Regular Expression for irregularly occurring repeating string

Question

I searched but have not found an answer to the question - maybe it is so obvious that no one else had to ask...

I am using UltraEdit 16.00 to run my Regular Expressions in PERL mode...

Situation:

I have a delimited string that can contain a variable number of repeating segments that must adhere to a very specific format. These segments occur randomly throughout the delimited string.

Example:

CLP*data*data*data~REF*data*data~N1*data*data*data~**CAS*OA*29*99.99**~AMT*I*99.99~SVC*data*data*data*data~**CAS*PR*99.99**~**CAS*CO**99.99**~DTM*150*date~AMT*B6*99.99~SVC*data*data*data*data~CAS*PR*N16*99.99~**CAS*CO* *99.99**...line continues from here.

Correct format - CAS*OA*29*99.99~
Incorrect format 1 - CAS*OA* *99.99~
Incorrect format 2 - CAS*OA**99.99~

Goal:

Identify only those strings where ALL of the CAS segments adhere to the format.

Things I've Tried:

(BTW: I know my Regular Expressions are not optimized, so please give me a break)

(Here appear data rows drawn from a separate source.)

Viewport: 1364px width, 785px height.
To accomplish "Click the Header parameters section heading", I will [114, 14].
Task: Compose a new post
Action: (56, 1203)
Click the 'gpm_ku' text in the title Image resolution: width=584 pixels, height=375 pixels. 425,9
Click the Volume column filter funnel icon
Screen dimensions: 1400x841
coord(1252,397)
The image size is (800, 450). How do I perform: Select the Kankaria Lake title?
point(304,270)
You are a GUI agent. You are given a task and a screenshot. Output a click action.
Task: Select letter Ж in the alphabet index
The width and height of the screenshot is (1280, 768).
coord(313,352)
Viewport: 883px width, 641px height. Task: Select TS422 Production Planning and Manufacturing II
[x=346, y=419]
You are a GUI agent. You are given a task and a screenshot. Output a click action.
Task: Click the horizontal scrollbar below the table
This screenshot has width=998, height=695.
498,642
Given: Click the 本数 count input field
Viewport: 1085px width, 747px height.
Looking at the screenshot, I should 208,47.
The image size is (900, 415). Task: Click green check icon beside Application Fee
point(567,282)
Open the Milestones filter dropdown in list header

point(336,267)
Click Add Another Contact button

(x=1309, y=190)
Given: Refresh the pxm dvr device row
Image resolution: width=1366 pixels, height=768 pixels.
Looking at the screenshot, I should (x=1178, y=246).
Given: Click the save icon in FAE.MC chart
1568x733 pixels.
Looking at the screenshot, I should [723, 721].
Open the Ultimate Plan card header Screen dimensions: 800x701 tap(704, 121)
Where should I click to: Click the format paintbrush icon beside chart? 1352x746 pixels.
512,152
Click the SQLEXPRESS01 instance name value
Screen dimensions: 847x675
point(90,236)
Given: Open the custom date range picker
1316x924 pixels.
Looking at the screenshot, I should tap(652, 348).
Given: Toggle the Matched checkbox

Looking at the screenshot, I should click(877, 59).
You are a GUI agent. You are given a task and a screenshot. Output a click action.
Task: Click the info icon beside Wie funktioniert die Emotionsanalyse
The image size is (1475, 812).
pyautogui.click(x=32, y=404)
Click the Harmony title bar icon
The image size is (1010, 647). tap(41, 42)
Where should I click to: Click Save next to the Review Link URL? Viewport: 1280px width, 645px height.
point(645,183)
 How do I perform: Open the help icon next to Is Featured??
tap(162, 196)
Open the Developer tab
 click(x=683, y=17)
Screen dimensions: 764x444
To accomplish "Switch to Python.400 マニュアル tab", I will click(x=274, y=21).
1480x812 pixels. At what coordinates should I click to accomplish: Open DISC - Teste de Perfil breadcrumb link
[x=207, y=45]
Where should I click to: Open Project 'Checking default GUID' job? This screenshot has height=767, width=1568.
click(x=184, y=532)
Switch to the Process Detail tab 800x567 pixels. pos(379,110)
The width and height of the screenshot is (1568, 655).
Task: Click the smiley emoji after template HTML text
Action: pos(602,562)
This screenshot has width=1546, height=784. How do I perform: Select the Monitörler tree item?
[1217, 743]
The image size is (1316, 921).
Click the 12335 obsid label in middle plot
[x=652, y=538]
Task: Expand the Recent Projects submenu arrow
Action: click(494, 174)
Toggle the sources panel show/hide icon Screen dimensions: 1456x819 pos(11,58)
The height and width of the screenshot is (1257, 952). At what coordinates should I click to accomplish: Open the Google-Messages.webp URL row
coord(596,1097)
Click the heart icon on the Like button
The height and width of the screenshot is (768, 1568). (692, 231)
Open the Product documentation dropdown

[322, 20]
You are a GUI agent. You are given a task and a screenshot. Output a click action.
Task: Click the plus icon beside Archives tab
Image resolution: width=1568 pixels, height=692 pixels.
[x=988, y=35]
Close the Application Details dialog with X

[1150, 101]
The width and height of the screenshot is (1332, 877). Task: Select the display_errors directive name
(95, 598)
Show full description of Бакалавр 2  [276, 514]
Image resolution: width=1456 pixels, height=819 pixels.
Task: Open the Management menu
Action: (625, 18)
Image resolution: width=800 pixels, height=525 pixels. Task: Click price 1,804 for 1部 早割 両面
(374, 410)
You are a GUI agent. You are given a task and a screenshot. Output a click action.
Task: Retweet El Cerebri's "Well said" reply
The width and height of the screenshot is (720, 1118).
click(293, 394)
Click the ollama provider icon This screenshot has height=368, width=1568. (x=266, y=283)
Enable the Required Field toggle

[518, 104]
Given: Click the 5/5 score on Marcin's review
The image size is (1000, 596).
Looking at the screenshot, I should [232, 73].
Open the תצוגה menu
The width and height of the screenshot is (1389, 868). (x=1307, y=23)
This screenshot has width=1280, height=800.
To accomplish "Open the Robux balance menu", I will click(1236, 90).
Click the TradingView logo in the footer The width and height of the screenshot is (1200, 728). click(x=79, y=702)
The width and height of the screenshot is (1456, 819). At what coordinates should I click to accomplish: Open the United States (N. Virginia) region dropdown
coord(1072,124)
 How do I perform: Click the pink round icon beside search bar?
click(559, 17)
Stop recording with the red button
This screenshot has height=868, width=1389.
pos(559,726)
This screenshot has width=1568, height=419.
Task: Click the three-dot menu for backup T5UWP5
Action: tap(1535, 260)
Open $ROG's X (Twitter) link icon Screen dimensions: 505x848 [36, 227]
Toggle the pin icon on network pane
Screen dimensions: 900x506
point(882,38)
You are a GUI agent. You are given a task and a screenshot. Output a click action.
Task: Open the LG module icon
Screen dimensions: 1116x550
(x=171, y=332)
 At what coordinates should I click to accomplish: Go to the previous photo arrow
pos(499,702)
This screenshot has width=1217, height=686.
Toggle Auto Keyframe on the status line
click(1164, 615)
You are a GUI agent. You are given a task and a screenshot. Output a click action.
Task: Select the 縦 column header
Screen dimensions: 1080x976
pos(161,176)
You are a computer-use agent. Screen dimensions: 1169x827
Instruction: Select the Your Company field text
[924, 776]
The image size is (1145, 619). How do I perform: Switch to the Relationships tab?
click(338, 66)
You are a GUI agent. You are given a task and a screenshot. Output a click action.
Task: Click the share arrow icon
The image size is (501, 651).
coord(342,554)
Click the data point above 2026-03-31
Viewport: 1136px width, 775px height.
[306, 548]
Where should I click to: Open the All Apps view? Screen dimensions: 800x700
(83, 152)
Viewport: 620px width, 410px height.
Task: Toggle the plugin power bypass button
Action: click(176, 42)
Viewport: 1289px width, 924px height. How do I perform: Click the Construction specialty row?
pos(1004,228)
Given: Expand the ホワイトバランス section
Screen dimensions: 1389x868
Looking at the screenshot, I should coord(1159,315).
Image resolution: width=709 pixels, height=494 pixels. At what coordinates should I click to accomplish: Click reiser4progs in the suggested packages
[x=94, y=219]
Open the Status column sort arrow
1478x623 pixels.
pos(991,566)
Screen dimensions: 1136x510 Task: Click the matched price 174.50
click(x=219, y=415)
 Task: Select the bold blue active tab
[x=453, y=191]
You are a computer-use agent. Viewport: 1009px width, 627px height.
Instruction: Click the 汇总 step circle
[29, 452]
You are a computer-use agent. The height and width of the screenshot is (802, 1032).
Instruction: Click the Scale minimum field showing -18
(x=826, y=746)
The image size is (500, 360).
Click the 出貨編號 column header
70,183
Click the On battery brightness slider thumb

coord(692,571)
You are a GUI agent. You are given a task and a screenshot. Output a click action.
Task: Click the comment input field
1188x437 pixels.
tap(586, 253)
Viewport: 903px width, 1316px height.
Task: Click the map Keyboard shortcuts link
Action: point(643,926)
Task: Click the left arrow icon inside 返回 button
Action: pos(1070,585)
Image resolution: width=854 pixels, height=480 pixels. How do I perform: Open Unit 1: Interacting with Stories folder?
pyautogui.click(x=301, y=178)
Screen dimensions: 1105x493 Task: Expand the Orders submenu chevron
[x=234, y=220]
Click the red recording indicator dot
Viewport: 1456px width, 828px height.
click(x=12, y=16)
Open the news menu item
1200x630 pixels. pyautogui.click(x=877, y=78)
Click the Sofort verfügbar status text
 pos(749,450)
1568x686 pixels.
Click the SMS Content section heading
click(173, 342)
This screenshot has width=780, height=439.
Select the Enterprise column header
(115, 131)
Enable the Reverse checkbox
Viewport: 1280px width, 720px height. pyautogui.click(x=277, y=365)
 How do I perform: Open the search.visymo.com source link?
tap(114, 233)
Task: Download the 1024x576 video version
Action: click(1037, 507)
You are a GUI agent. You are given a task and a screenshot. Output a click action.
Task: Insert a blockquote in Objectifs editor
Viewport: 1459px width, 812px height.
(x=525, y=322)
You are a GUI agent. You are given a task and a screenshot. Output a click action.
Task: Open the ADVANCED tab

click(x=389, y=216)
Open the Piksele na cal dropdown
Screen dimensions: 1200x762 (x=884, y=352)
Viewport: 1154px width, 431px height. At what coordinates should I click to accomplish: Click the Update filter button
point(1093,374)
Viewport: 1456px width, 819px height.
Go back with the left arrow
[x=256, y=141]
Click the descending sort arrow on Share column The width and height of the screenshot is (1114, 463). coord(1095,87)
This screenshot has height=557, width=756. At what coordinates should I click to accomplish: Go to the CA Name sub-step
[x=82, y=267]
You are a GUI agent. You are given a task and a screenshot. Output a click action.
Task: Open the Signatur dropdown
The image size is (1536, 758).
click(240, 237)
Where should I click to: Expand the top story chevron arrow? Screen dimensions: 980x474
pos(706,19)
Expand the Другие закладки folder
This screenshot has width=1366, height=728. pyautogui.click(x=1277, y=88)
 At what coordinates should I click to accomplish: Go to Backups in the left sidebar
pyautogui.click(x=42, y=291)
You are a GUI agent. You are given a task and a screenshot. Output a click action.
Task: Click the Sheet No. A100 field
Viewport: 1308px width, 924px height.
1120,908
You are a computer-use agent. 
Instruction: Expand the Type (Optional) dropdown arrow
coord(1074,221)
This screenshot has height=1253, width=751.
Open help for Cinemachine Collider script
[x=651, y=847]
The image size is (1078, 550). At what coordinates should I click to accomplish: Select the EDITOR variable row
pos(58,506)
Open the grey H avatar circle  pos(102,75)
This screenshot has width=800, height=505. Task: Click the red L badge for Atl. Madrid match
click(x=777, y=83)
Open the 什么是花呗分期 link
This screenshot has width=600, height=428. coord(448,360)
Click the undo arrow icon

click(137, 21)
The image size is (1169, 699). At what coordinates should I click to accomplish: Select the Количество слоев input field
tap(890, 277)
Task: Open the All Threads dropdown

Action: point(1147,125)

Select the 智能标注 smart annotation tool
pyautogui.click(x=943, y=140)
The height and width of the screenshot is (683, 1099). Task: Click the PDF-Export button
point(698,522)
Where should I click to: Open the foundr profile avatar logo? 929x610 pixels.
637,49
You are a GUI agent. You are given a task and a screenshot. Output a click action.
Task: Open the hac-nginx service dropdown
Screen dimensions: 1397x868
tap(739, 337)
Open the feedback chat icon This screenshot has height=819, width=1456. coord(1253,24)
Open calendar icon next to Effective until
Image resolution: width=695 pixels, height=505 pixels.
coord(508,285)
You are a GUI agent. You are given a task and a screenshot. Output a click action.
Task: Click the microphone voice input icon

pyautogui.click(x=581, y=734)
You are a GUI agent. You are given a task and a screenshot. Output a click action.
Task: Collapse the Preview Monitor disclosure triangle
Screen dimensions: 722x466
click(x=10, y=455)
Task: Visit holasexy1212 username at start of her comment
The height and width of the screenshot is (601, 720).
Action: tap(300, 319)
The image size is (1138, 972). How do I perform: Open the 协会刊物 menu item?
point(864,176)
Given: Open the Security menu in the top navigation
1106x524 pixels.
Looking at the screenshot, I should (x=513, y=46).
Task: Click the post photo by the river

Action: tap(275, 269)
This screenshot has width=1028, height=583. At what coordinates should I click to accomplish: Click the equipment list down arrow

CAS Segment Missing value or containing one or more spaces

CAS\*(OA|PR|CR|CO)\*\*[-]?[\d]+\.?[\d]{0,2}~ matches the first instance if finds
CAS\*(OA|PR|CR|CO)\*[\s]+?\*[-]?[\d]+\.?[\d]{0,2}~ matches the first instance if finds

CAS segment NOT Missing value or containing space(s)

CAS\*(OA|PR|CR|CO)\*[^0-9A-Z]+?\*[-]?[\d]+\.?[\d]{0,2}~ Again, matches first instance

Negative Lookahead using combinations of the above (I am new to trying this approach)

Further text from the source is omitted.